Smart readers know that Mo is up to something. Beneath the fairy tale ambience of Life and Death, his most important novel, lurks the harsh reality of China's land redistribution program. The tale is narrated by five animals. They are reincarnations of the protagonist, a benevolent landowner imprisoned in the underworld controlled by Yama the king.
The literary technique of Life and Death, along with that of Mo's other works, is reminiscent of the technique of Western classics such as Brave New World, Animal Farm, Gulliver's Travels, 1984 and the dystopian Fahrenheit 451.
Beneath the literary devices and stylized language, Mo chronicles the history of Mao Tse-tung's Cultural Revolution through a narrator sent back to his village as a donkey. The Swedish Academy, which awards the Nobel Prize, said that many of Mo's works, including Life and Death, "have been judged subversive because of their sharp criticism of contemporary Chinese society." The use of satire and fantasy gives Mo a virtual cushion against the government's wrath.
Having grown up under the brutality of Maoist extremism, Mo rejects, for example, the government's unforgiving one-child family planning program. That rejection can be found in several works, notably in his latest novel, Frogs.'
Mo's given name is Guan Moye. The pen name, Mo Yan, which he adopted while writing his first novel and while serving in the army, means "don't speak." During a forum last year at the University of California at Berkeley, he explained the name: "At that time in China, lives were not normal, so my father and mother told me not to speak outside. If you speak outside, and say what you think, you will get into trouble. So I listened to them and did not speak."
The prize not only has introduced Mo's work to new readers worldwide, it may be transforming textbook publishing in China, at least for now. For the first time ever, for example, the Language and Culture Press under the Ministry of Education, which controls China's school publications, will add Mo's novella, A Transparent Carrot, to textbooks now being anthologized for high school students who take special elective courses. This move, according to the Beijing Times, means that some 25 million Chinese schoolchildren will be free to read Mo.
Most Americans condemn the kind of constraints placed on Mo and other Chinese writers. But before getting too smug, let us not forget our own suppression. Remember McCarthyism, from the 1940s to the mid 1960s, when thousands of American artists were routinely persecuted for reportedly showing traitorous sympathy for the Soviet Union?
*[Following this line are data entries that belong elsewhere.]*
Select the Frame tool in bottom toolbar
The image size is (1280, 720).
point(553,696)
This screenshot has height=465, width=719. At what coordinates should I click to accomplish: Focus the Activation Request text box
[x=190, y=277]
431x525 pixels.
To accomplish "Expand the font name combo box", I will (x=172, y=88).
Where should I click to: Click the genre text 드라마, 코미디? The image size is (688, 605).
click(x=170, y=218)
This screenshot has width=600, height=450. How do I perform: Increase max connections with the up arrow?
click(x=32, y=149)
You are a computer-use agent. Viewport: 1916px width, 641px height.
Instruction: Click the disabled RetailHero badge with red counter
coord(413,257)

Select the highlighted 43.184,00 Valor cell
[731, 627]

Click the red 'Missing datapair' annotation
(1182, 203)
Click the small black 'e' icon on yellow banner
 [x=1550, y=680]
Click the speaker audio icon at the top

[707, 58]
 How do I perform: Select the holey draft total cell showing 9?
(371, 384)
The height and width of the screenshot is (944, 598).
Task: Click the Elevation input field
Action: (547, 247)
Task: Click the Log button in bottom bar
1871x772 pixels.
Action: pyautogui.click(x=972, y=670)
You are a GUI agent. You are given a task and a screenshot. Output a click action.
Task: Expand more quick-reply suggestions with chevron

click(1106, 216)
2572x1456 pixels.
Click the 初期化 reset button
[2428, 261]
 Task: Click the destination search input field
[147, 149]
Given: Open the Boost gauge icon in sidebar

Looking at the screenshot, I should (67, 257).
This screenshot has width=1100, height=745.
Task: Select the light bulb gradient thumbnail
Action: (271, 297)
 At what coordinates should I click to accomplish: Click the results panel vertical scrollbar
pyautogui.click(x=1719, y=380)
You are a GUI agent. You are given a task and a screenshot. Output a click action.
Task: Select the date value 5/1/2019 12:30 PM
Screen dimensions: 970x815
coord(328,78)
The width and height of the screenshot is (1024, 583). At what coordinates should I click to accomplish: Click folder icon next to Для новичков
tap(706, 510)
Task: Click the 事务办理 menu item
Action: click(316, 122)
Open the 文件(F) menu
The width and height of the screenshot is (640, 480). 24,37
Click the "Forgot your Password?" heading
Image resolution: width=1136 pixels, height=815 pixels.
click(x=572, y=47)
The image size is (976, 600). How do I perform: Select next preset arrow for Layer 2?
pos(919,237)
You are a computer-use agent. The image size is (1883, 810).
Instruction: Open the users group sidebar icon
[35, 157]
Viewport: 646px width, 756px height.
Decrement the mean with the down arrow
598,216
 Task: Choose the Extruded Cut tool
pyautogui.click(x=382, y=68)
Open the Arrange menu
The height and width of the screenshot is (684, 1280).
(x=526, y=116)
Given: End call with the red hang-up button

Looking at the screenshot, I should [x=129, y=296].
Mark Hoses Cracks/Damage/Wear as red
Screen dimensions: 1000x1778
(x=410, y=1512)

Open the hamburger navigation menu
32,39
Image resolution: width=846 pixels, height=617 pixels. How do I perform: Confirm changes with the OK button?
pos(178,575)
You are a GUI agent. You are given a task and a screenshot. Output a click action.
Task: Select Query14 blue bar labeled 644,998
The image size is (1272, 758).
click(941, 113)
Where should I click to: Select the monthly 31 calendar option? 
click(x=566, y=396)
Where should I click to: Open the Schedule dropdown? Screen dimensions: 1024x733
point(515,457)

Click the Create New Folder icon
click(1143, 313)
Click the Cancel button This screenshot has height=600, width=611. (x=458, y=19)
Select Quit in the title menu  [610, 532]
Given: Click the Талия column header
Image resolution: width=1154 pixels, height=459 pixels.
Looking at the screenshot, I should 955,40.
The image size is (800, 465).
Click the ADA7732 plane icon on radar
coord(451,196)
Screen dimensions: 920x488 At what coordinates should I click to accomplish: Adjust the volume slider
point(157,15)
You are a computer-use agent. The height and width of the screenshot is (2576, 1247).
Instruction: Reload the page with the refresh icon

And let us not forget the first few years following 9/11, when artists and journalists had to mind their words and images. And like the Chinese, we Americans have select groups — sacred cows — we dare not write about critically. Despite all of the talk about free expression, I suspect that we Americans are one security event away from yet another movement to suppress writers.
Mo's Nobel is forcing China's leaders to acknowledge in front of the world that good fiction disturbs people by bringing out their emotions, by forcing them to think differently and by giving them courage to challenge the status quo.
That is the real danger of good fiction: It transports individual readers beyond themselves and into the worlds of others who may be total strangers in faraway lands.